Literature DB >> 33556070

A network model of the barrel cortex combined with a differentiator detector reproduces features of the behavioral response to single-neuron stimulation.

Davide Bernardi1,2,3, Guy Doron1, Michael Brecht1, Benjamin Lindner1,2.   

Abstract

The stimulation of a single neuron in the rat somatosensory cortex can elicit a behavioral response. The probability of a behavioral response does not depend appreciably on the duration or intensity of a constant stimulation, whereas the response probability increases significantly upon injection of an irregular current. Biological mechanisms that can potentially suppress a constant input signal are present in the dynamics of both neurons and synapses and seem ideal candidates to explain these experimental findings.

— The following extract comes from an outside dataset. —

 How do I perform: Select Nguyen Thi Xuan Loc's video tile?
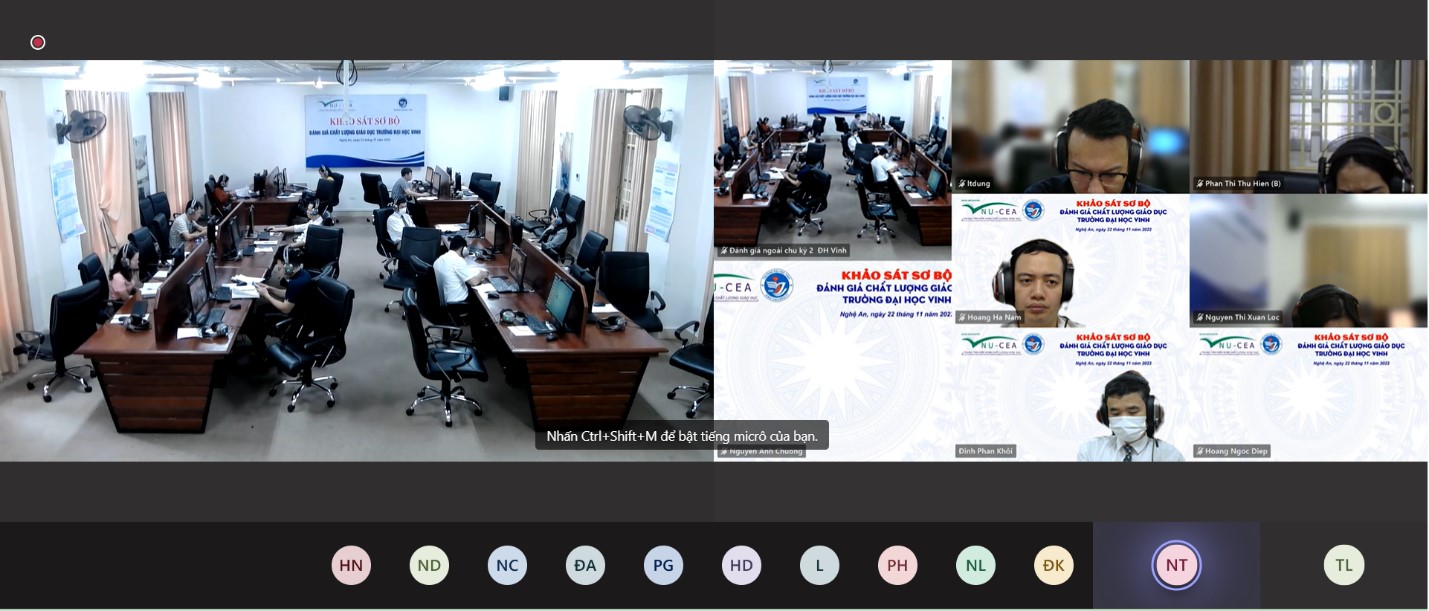[1308, 260]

Here, we study a large network of integrate-and-fire neurons with several salient features of neuronal populations in the rat barrel cortex. The model includes cellular spike-frequency adaptation, experimentally constrained numbers and types of chemical synapses endowed with short-term plasticity, and gap junctions. Numerical simulations of this model indicate that cellular and synaptic adaptation mechanisms alone may not suffice to account for the experimental results if the local network activity is read out by an integrator. However, a circuit that approximates a differentiator can detect the single-cell stimulation with a reliability that barely depends on the length or intensity of the stimulus, but that increases when an irregular signal is used. This finding is in accordance with the experimental results obtained for the stimulation of a regularly-spiking excitatory cell.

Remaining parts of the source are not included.